» **Material shown**:
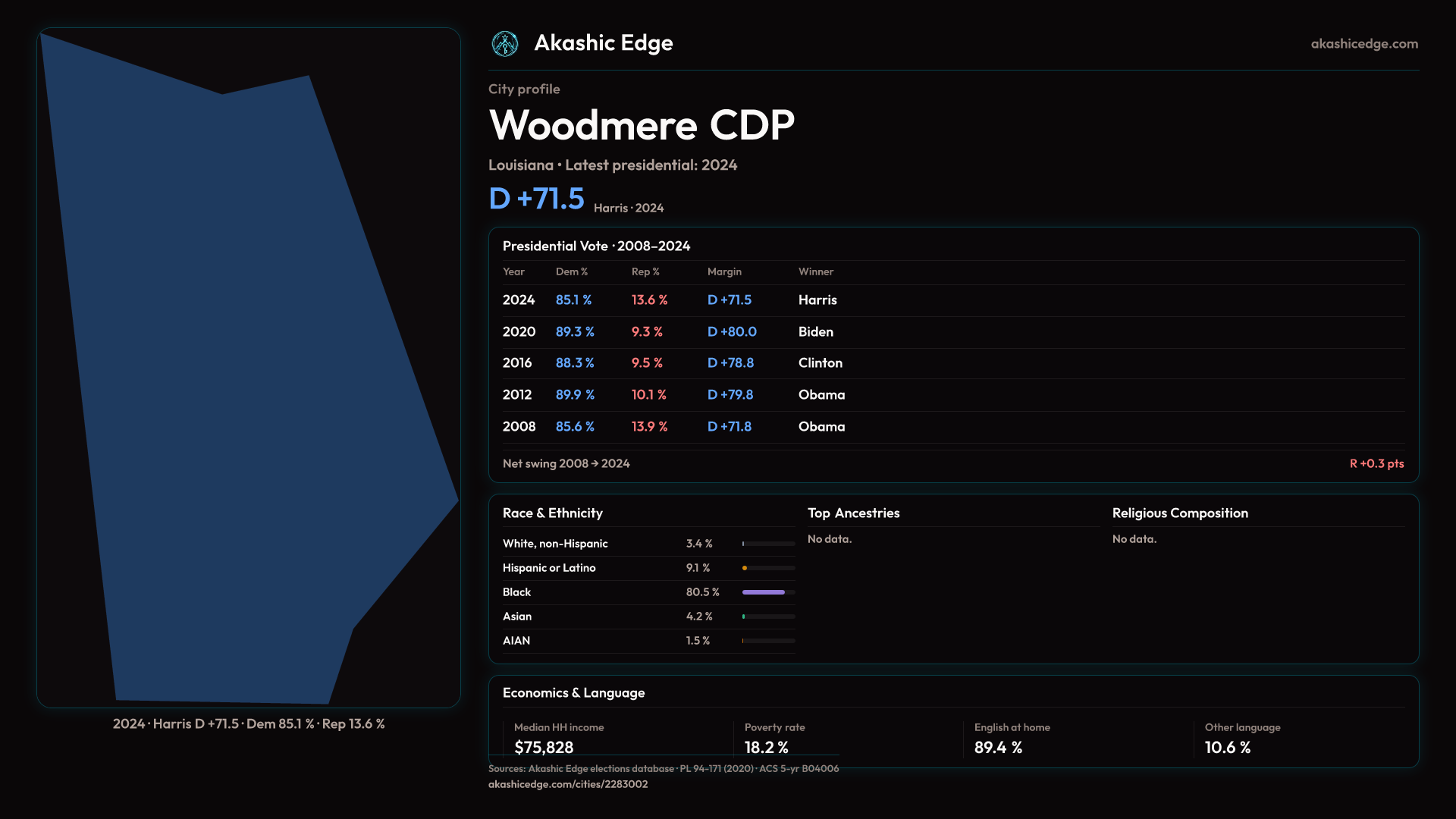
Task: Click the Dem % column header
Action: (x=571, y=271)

...

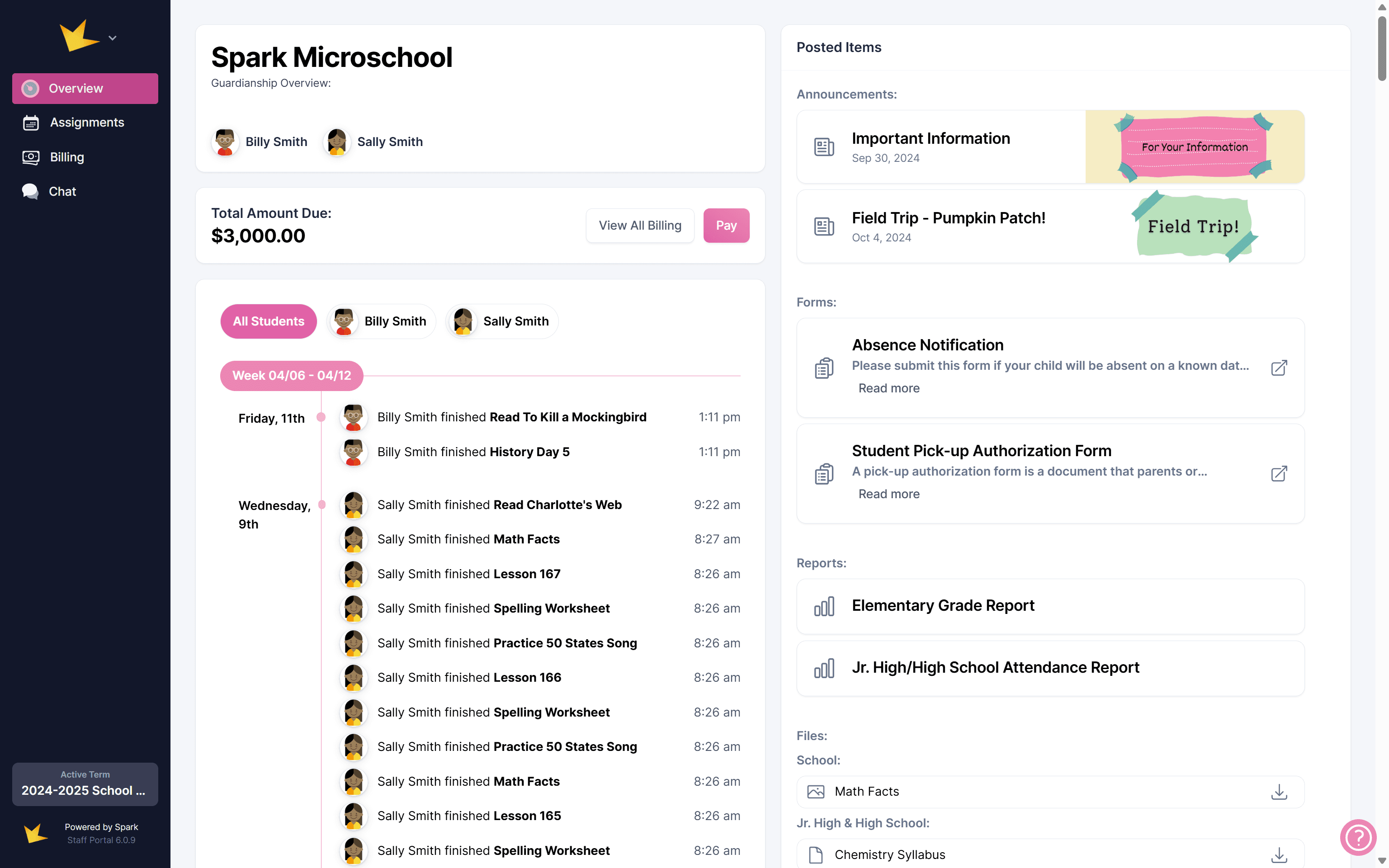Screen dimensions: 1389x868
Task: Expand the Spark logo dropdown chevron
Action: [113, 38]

--

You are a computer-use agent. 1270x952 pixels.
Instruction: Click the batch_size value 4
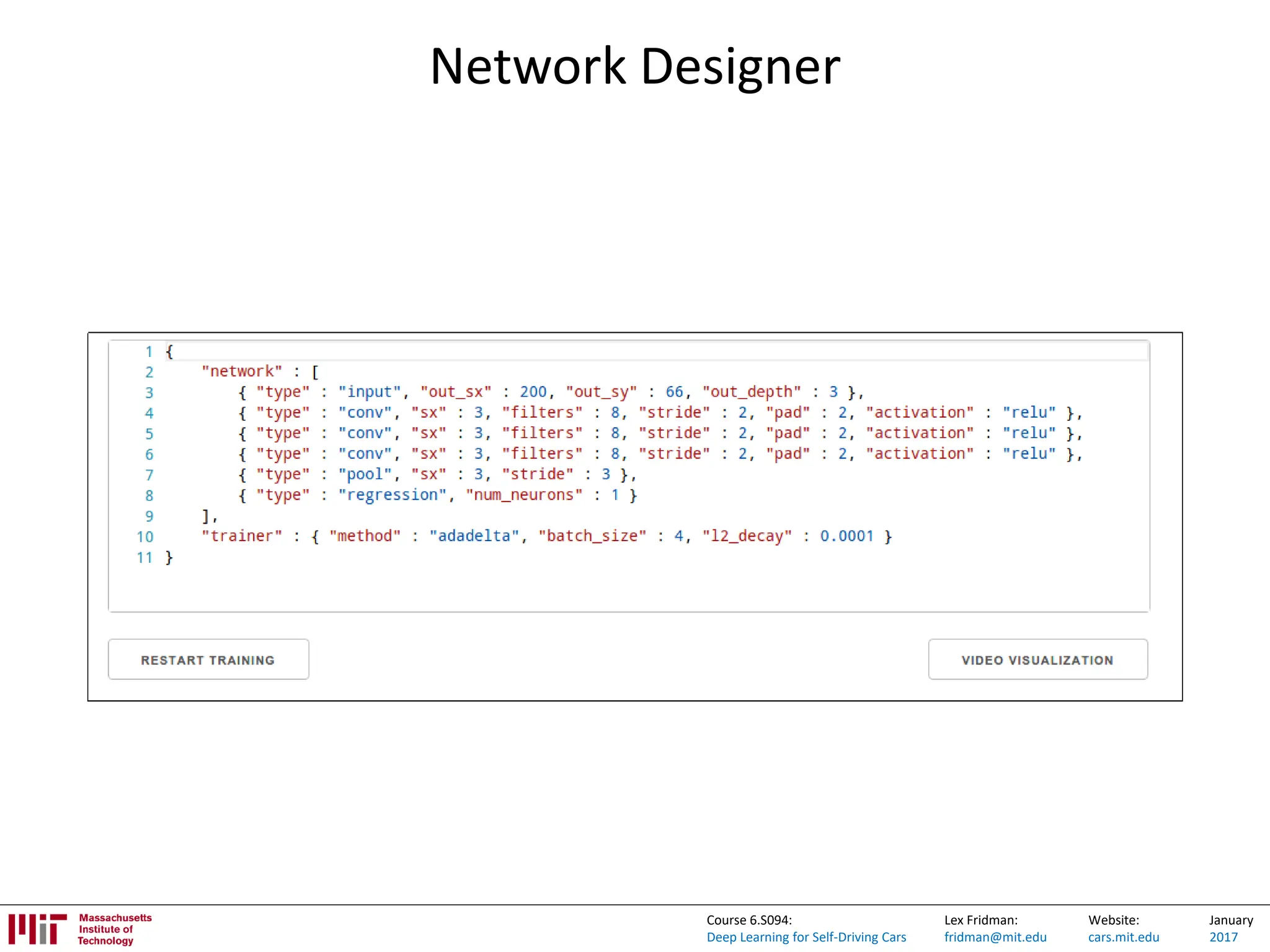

» **Exercise directions**:
Copy the entries above exactly, but only from the line holding "You are a computer-use" through the line holding "Instruction: Click the batch_size value 4", both included.

» **Task answer**:
You are a computer-use agent. 1270x952 pixels.
Instruction: Click the batch_size value 4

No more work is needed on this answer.